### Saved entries
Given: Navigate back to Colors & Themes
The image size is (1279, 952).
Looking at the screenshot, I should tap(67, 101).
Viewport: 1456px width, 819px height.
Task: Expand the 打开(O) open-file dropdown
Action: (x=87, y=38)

### Assigned task
Exactly as shown, give every record again.

### Task response
Given: Navigate back to Colors & Themes
The image size is (1279, 952).
Looking at the screenshot, I should tap(67, 101).
Viewport: 1456px width, 819px height.
Task: Expand the 打开(O) open-file dropdown
Action: (x=87, y=38)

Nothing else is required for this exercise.